I know. Ridiculous thought. Of course it isn't. They are different places grown up in different ways and with differing histories. But there was something going on in Manchester that isn't happening in Leeds. As this fleeting impression began to take a firmer shape in my mind, I started to look for specific things that might explain it.

Manchester is certainly bigger, its centre more sprawling but it seems to been have developed in a more consistent way which contrasts starkly with the somewhat ad hoc style that Leeds has. Manchester's public spaces are more continental in feel, its shop fronts wider, its finish more opulent. And it has a much wider cultural society with far more going on than we living over the hill have.

Eventually however, it finally dawned on me what was really making Manchester different to what I am used to in Leeds. It was the people. Everyone had a certain style. Whilst fashion was being followed, I didn't see great gangs of identically dressed youths. Although it was hot and people were dressed for the weather, I didn't see any jaw droppingly hideous ensembles.

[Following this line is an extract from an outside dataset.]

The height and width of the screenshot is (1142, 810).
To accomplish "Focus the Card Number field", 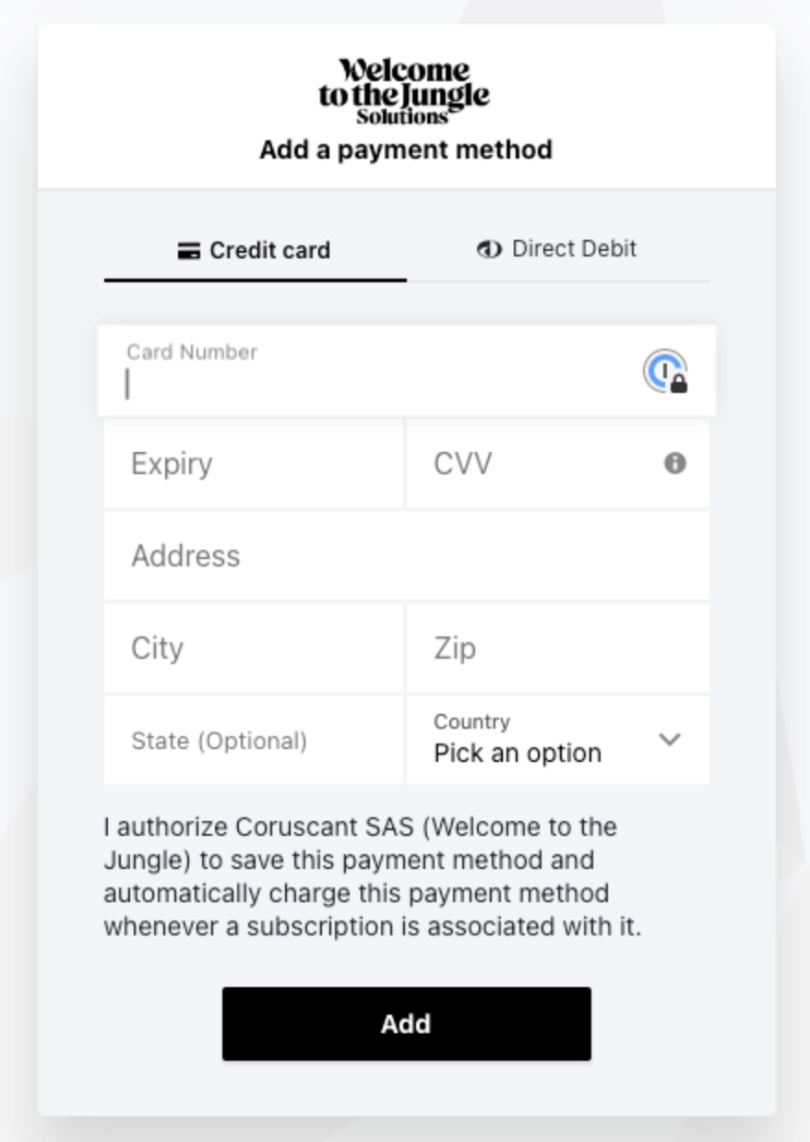I will [x=369, y=384].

And that was it. People in Manchester are just cooler than people in Leeds. And I wanted to be part of it. Not the cool bit. I'm far too long in the tooth for that. But the bit about having easy access to a city that's on the up. And that drags me back to one of my greatest fears in life - that I will leave Ilkley in a box!

Ilkley is a beautiful town. It has fabulous amenities and spectacular countryside on its doorstep. It has easy access to other places and is yet small enough to make it a remarkably safe place to bring up children. I can't imagine that it could be bettered on a whole range of things. But it is a very small town in a small part of a small country in a huge world. I didn't actively choose to live here. It just sort of happened to me but as accidents go I really can't complain. I could have done an awful lot worse. But when I go somewhere that reminds me of how different other places are, it makes me feel claustrophobic and a little bit trapped.

I'm not saying that I would want to move back to Manchester specifically. I don't. It's more that I want to experience living in other places before it's too late. I suspect that only then will I feel that I have made the most of my life. And if I say it often enough then who knows? One day it may even happen.